* PASSAGE:

[Start of section]

By Elise Harris
ROME (Crux) – Late Tuesday night, Oct. 30, the Vatican announced that fragments of human bones were found during the recent remodeling of a building attached to the Vatican’s embassy to Italy, though there are still no details about the age of the remains or the person to whom they belonged.
Rome’s Chief Prosecutor, Giuseppe Pighatone, has tasked the Scientific Police and a mobile team of Rome’s police headquarters to study the remains in order to determine their age, sex and the date of the person’s death. As soon as the bones were found, a Vatican statement said, the Vatican’s Gendarmerie corps informed Italian authorities as well as those within the Holy See, and an investigation has been launched.
Details are slim on what bones were found, however, according to Italian agency ANSA, the bones consist of a skull and teeth.

[End of section]

* DATASET SECTION:
[Start of section]

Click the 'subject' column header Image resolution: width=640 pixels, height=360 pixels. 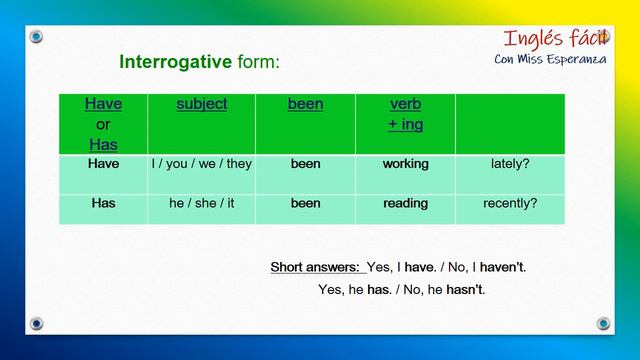pos(201,104)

[End of section]

* PROBLEMS AND TASKS:
• 1. In the news report on the bone fragments, what does Rome's Chief Prosecutor ask the Scientific Police and the mobile team to determine about the remains? List each item.
• 2. Write the next few paragraphs of the news report on the bone fragments found at the Vatican's embassy building, picking up after its last sentence.

* TASK-BY-TASK ANSWERS:
• 1.
- Their age
- Their sex
- The date of the person's death

• 2.
In some quarters there is already speculation that the remains could belong to a young Italian woman named Emanuela Orlandi, who disappeared in 1983 at the age of 15, and whose father at the time worked for the Institute for the Works of Religion, better known as “the Vatican bank.”
Orlandi’s body was never found, and numerous hypotheses and conspiracy theories have circulated since her disappearance concerning the circumstances and motives of what might have happened.
Mirella Gregori is another young Italian woman who also disappeared in 1983, just over a month ahead of when Orlandi went missing. Police are likely to make DNA comparisons to determine whether the bones belong to either of the young women.